The same was true of NeXTStep and OpenStep/Mach. Mach kernel. BSD user land. NeXT GUI.


> What Bill Gates said was absolutely true! Rhapsody with the NeXT Mach kernel, a pulled-in, non-NeXT BSD application layer, and then various other Mac layers (GUI, Cocoa, etc). Technically there is nothing wrong with his statement.

Actually, technically there's everything wrong with that statement. It's just not the case.

Cocoa is NeXTStep. Take a look at the APIs. Everything is prefixed with NS.

The old Carbon APIs were completely reimplemented--those original Mac OS Classic APIs were mostly written in 68000 assembly with a liberal amount of Pascal thrown in--totally unsuitable for the new flagship OS.

I used OpenStep for about a year before the first OS X Betas were released. I can tell you first hand that Rhapsody was 90% NeXT and 10% veneer to make it "look like a Mac". "Terminal.app" barely changed from OpenStep to Mac OS X. Several other apps looked identical too. I'm pretty sure the minify button iconified the icons the way OpenStep used to.

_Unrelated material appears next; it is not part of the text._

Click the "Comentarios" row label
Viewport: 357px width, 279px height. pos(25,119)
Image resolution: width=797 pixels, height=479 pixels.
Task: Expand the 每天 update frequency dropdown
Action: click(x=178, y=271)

Don't forget that NeXTStep/OpenStep had a full BSD subsystem too. That's not new or unique to Mac OS X. Go to your terminal and "man open". Notice the "First appeared in NextStep" part.

The fact is Mac OS X 10.0 is NeXTStep/OpenStep with some extra compatibility layers for the carbon APIs (plus an VM for doing running OS 9 apps). Saying that they "just pulled the kernel out" is patently false.


Probably the biggest difference was Display PostScript->Quartz. That and the UI makeover made for about a 2 year delay before OS X was released.

From Bill Gates' perspective, MS Office was a straight-forward port to Carbon, so I suspect he misunderstood when hearing it was 'mostly the same'.


I'm curious, have you actually done any Mac or iOS development?


I'm curious, Have you actually done NeXTStep development?


Yes, I have. And I can confidently say that Mac OS X, even today after a decade of evolution and sweeping changes, is clearly a direct descendant of NeXTStep and has little in common with System 7. I'll also reiterate what others said -- there is everything wrong with Gates' statement.


I do iOS development now, and I spent the 90s doing NeXTSTEP/OpenStep. I still own two NeXT machines.

The main differences now are 1) cheaper, faster hardware, 2) menubar at the top instead of a floating vertical menu, 3) I keep the Dock on the left instead of on the right side of the screen, 4) fancier development tools.